Ada banyak pilihan beasiswa yang bisa dicoba untuk tetap berkuliah tanpa memberatkan orang tua. Ditambah lagi kesempatan mendapat pemasukan lain dengan mengikuti perlombaan, menjadi guru les privat, kerja paruh waktu, atau jadi asisten peneliti dosen kalau memang benar-benar mumpuni di bidang tersebut. Akan tetapi, lagi-lagi ini soal kesungguhan tekad.
Penelitian menunjukkan kalau semakin tinggi jenjang pendidikan seseorang, makin tinggi pula kesempatannya untuk sukses di kemudian hari. Kalau salah satu indikator kesuksesan hidup adalah kemapanan ekonomi, maka, pendidikan sangat berperan di sana.
Penelitian yang dilakukan Arifin (2019, hlm. 155) menunjukkan bahwa adanya korelasi positif antara tingkat pendidikan, dalam hal ini Angka Melek Huruf (AMH) terhadap peningkatan Produk Domestik Regional Bruto (PDRB) di Provinsi Riau. Di mana apabila terjadi peningkatan 1%, maka PDRB Provinsi Riau meningkat pula sebanyak 24568,81%.
Ini baru tingkat Angka Melek Huruf. Bagaimana kalau masyarakat Indonesia memiliki tingkat kekritisan yang tinggi sebagai buah dari berhasilnya proses pendidikan? Tidak hanya sukses dalam pencapaian ekonomi saja yang didapat, melainkan juga akan masyarakat terpelajar itu akan mendatangkan kemaslahatan bagi Indonesia secara luas melalui kiprahnya di berbagai bidang.
Walau tak sedikit pula yang berhasil dalam kehidupannya tanpa melalui jalur pendidikan tinggi formal. Tapi, menurut saya, bagi yang masih sulit belajar tanpa tekanan dan sistem terpadu juga tuntutan tugas dan ujian di setiap tahap pembelajaran, berkuliah masih tetap menjadi pilihan tepat.
Selain itu, di perkuliahan juga kita dilatih untuk menyelesaikan persoalan secara ilmiah dengan langkah-langkah yang sistematis.
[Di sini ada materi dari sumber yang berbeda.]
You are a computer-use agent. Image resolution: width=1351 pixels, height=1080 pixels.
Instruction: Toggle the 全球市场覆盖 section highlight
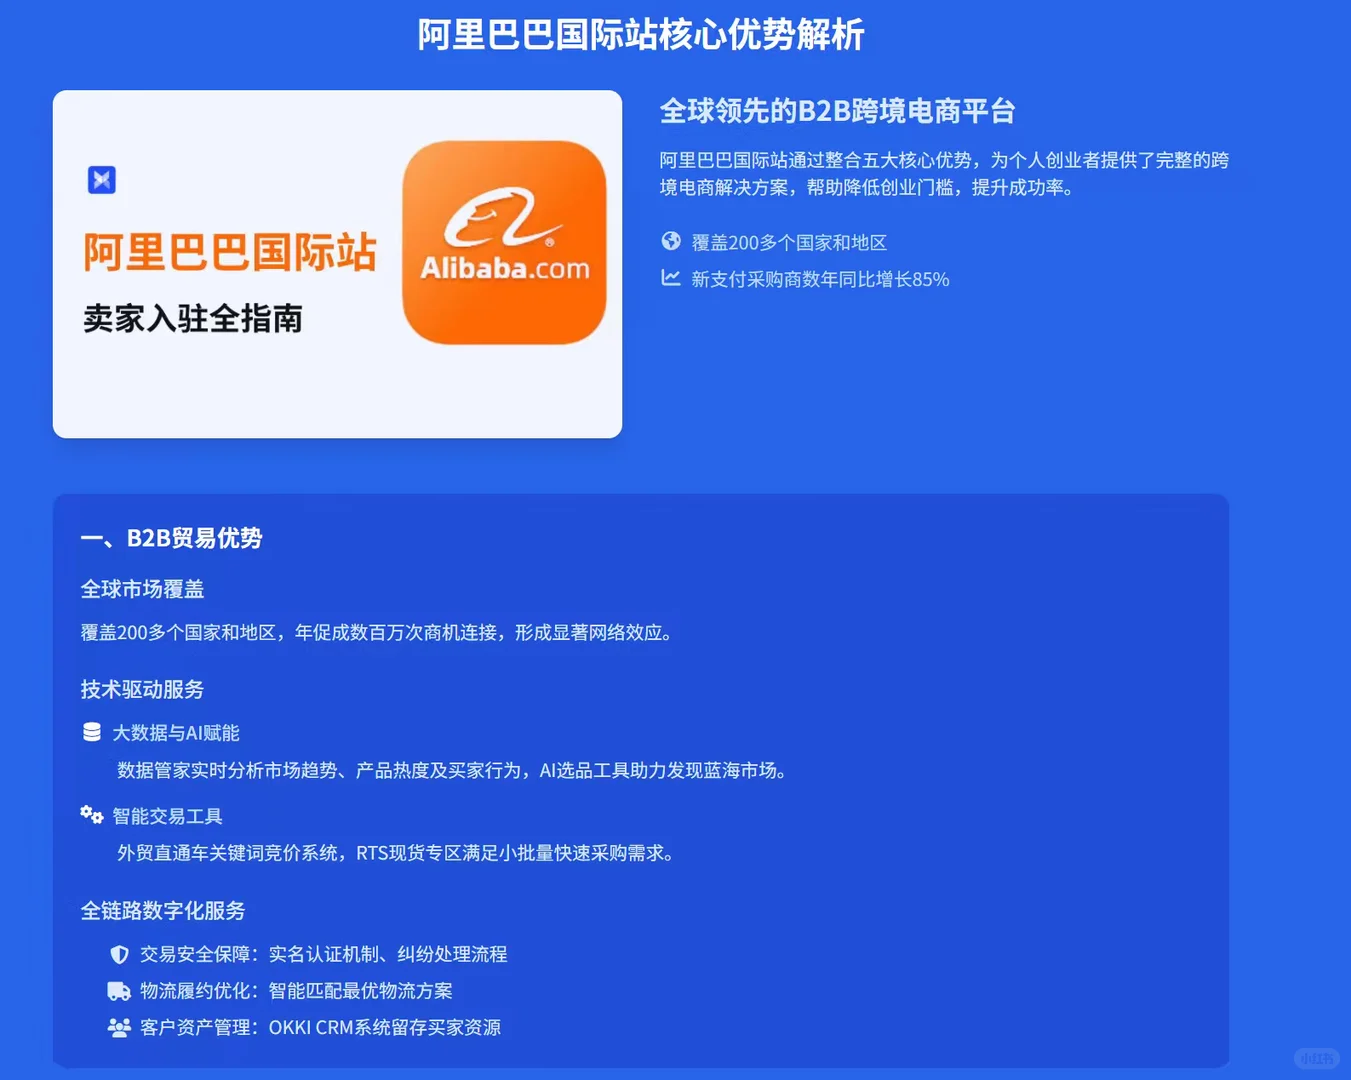point(141,589)
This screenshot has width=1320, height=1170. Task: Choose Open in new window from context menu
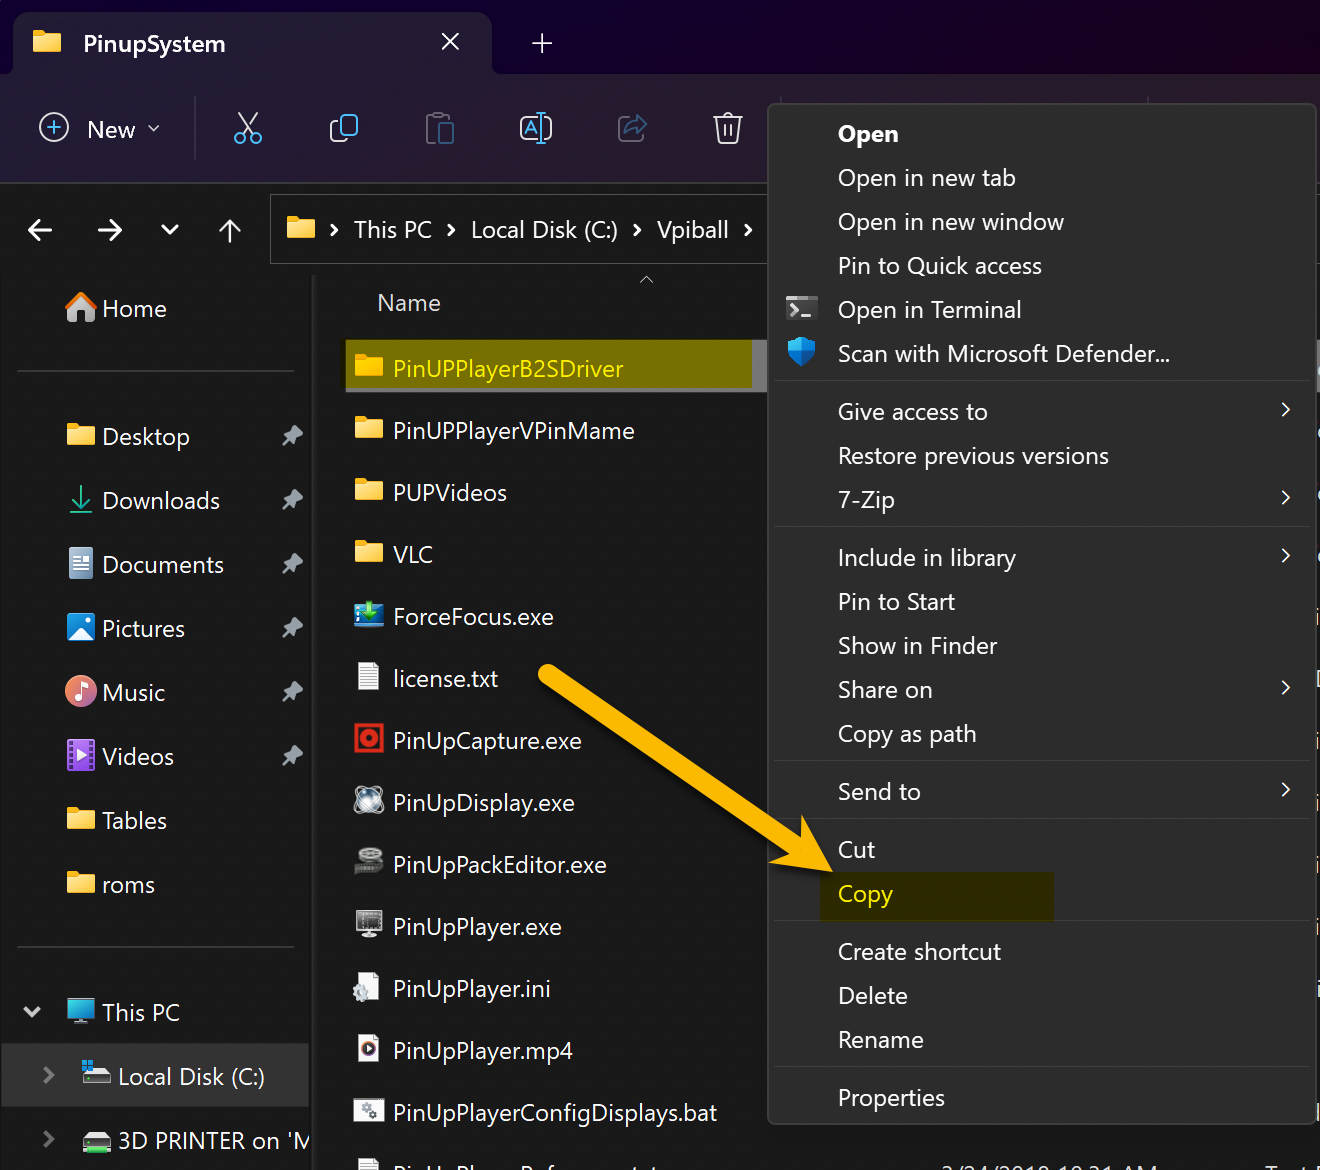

Tingkat kekritisan pun senantiasa ditumbuhkan lewat berbagai diskusi di kelas maupun berbagai panggung akademik lain seperti seminar, lokakarya, bahkan diskusi yang digelar organisasi kemahasiswaan yang sifatnya tak jarang relatif lebih santai, tapi wawasan tetap bisa terserap.
Kita Bisa Melakukan Apa?
Untuk memastikan pendidikan Indonesia maju dan bisa beranjak dari kualitas sebelumnya ke kualitas lebih baik, kita masing-masing harus merasa bertanggung jawab buat mengubahnya. Kita berperan tanpa harus menunggu jadi seseorang atau lebih jauhnya menjabat di posisi tertentu yang ada kaitannya dengan pendidikan. Terlebih Indonesia akan menghadapi bonus demografi yang puncaknya pada tahun 2030 (sudah dimulai sejak 2020 dan berakhir pada tahun 2035)[1].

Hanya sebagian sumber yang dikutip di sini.